Collected data entries
═══

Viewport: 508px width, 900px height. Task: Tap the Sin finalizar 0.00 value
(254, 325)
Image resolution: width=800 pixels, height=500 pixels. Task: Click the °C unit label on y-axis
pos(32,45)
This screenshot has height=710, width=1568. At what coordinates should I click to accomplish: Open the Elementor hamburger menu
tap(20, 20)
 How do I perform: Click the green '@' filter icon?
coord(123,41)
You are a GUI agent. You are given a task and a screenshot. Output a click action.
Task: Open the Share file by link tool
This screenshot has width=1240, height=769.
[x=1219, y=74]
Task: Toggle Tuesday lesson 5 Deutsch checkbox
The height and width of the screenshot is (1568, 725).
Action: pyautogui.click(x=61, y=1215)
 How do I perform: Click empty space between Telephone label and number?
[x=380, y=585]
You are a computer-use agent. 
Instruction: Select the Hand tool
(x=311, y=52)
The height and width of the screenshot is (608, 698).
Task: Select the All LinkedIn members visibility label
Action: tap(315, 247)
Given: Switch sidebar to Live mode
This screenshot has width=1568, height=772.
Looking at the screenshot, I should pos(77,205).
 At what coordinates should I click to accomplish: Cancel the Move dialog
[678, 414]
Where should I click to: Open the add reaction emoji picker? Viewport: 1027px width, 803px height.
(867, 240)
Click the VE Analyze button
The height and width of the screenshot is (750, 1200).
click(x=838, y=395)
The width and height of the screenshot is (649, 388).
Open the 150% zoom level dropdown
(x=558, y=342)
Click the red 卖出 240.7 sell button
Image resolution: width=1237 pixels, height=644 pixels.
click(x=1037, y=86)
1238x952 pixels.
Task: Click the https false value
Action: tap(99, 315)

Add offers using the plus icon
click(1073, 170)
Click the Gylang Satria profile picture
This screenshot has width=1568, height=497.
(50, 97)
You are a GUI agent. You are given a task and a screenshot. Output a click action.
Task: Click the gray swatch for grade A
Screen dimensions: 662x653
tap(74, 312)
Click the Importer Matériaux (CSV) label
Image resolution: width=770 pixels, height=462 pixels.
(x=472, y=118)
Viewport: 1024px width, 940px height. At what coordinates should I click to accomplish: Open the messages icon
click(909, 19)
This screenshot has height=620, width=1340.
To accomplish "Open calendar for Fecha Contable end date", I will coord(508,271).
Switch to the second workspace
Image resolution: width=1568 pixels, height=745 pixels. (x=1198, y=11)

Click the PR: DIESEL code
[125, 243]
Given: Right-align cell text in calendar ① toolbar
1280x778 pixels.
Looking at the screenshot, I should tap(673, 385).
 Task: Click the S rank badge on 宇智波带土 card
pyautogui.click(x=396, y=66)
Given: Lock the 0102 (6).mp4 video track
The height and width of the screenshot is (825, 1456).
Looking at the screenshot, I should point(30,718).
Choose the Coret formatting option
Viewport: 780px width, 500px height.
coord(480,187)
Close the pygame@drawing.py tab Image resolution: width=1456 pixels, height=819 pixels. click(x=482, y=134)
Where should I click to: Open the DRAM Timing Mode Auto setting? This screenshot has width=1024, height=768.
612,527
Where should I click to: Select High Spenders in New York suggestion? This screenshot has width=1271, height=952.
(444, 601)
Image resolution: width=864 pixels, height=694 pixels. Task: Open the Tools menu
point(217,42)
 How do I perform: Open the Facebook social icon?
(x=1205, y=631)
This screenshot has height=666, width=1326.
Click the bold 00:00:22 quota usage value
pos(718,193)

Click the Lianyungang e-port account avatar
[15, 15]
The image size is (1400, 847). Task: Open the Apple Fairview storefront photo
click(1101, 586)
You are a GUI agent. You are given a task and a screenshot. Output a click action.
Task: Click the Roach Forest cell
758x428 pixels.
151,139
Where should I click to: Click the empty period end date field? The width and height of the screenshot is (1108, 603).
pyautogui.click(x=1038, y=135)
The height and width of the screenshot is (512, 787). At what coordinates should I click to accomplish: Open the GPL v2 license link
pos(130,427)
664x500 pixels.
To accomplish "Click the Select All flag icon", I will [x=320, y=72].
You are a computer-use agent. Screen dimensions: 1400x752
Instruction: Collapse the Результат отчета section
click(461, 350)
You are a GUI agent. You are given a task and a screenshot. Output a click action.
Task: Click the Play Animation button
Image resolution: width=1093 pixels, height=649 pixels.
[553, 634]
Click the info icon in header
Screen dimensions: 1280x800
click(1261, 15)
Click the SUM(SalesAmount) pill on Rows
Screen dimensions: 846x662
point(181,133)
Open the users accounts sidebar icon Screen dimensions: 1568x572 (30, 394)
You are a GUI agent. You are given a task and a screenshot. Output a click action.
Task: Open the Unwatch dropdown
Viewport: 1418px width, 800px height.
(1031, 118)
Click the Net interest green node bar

═══

> What is being asked: The data given above must be transcribed exactly and completely.

> Solution for this exercise:
Viewport: 508px width, 900px height. Task: Tap the Sin finalizar 0.00 value
(254, 325)
Image resolution: width=800 pixels, height=500 pixels. Task: Click the °C unit label on y-axis
pos(32,45)
This screenshot has height=710, width=1568. At what coordinates should I click to accomplish: Open the Elementor hamburger menu
tap(20, 20)
 How do I perform: Click the green '@' filter icon?
coord(123,41)
You are a GUI agent. You are given a task and a screenshot. Output a click action.
Task: Open the Share file by link tool
This screenshot has width=1240, height=769.
[x=1219, y=74]
Task: Toggle Tuesday lesson 5 Deutsch checkbox
The height and width of the screenshot is (1568, 725).
Action: pyautogui.click(x=61, y=1215)
 How do I perform: Click empty space between Telephone label and number?
[x=380, y=585]
You are a computer-use agent. 
Instruction: Select the Hand tool
(x=311, y=52)
The height and width of the screenshot is (608, 698).
Task: Select the All LinkedIn members visibility label
Action: tap(315, 247)
Given: Switch sidebar to Live mode
This screenshot has width=1568, height=772.
Looking at the screenshot, I should pos(77,205).
 At what coordinates should I click to accomplish: Cancel the Move dialog
[678, 414]
Where should I click to: Open the add reaction emoji picker? Viewport: 1027px width, 803px height.
(867, 240)
Click the VE Analyze button
The height and width of the screenshot is (750, 1200).
click(x=838, y=395)
The width and height of the screenshot is (649, 388).
Open the 150% zoom level dropdown
(x=558, y=342)
Click the red 卖出 240.7 sell button
Image resolution: width=1237 pixels, height=644 pixels.
click(x=1037, y=86)
1238x952 pixels.
Task: Click the https false value
Action: tap(99, 315)

Add offers using the plus icon
click(1073, 170)
Click the Gylang Satria profile picture
This screenshot has width=1568, height=497.
(50, 97)
You are a GUI agent. You are given a task and a screenshot. Output a click action.
Task: Click the gray swatch for grade A
Screen dimensions: 662x653
tap(74, 312)
Click the Importer Matériaux (CSV) label
Image resolution: width=770 pixels, height=462 pixels.
(x=472, y=118)
Viewport: 1024px width, 940px height. At what coordinates should I click to accomplish: Open the messages icon
click(909, 19)
This screenshot has height=620, width=1340.
To accomplish "Open calendar for Fecha Contable end date", I will coord(508,271).
Switch to the second workspace
Image resolution: width=1568 pixels, height=745 pixels. (x=1198, y=11)

Click the PR: DIESEL code
[125, 243]
Given: Right-align cell text in calendar ① toolbar
1280x778 pixels.
Looking at the screenshot, I should tap(673, 385).
 Task: Click the S rank badge on 宇智波带土 card
pyautogui.click(x=396, y=66)
Given: Lock the 0102 (6).mp4 video track
The height and width of the screenshot is (825, 1456).
Looking at the screenshot, I should point(30,718).
Choose the Coret formatting option
Viewport: 780px width, 500px height.
coord(480,187)
Close the pygame@drawing.py tab Image resolution: width=1456 pixels, height=819 pixels. click(x=482, y=134)
Where should I click to: Open the DRAM Timing Mode Auto setting? This screenshot has width=1024, height=768.
612,527
Where should I click to: Select High Spenders in New York suggestion? This screenshot has width=1271, height=952.
(444, 601)
Image resolution: width=864 pixels, height=694 pixels. Task: Open the Tools menu
point(217,42)
 How do I perform: Open the Facebook social icon?
(x=1205, y=631)
This screenshot has height=666, width=1326.
Click the bold 00:00:22 quota usage value
pos(718,193)

Click the Lianyungang e-port account avatar
[15, 15]
The image size is (1400, 847). Task: Open the Apple Fairview storefront photo
click(1101, 586)
You are a GUI agent. You are given a task and a screenshot. Output a click action.
Task: Click the Roach Forest cell
758x428 pixels.
151,139
Where should I click to: Click the empty period end date field? The width and height of the screenshot is (1108, 603).
pyautogui.click(x=1038, y=135)
The height and width of the screenshot is (512, 787). At what coordinates should I click to accomplish: Open the GPL v2 license link
pos(130,427)
664x500 pixels.
To accomplish "Click the Select All flag icon", I will [x=320, y=72].
You are a computer-use agent. Screen dimensions: 1400x752
Instruction: Collapse the Результат отчета section
click(461, 350)
You are a GUI agent. You are given a task and a screenshot. Output a click action.
Task: Click the Play Animation button
Image resolution: width=1093 pixels, height=649 pixels.
[553, 634]
Click the info icon in header
Screen dimensions: 1280x800
click(1261, 15)
Click the SUM(SalesAmount) pill on Rows
Screen dimensions: 846x662
point(181,133)
Open the users accounts sidebar icon Screen dimensions: 1568x572 (30, 394)
You are a GUI agent. You are given a task and a screenshot. Output a click action.
Task: Open the Unwatch dropdown
Viewport: 1418px width, 800px height.
(1031, 118)
Click the Net interest green node bar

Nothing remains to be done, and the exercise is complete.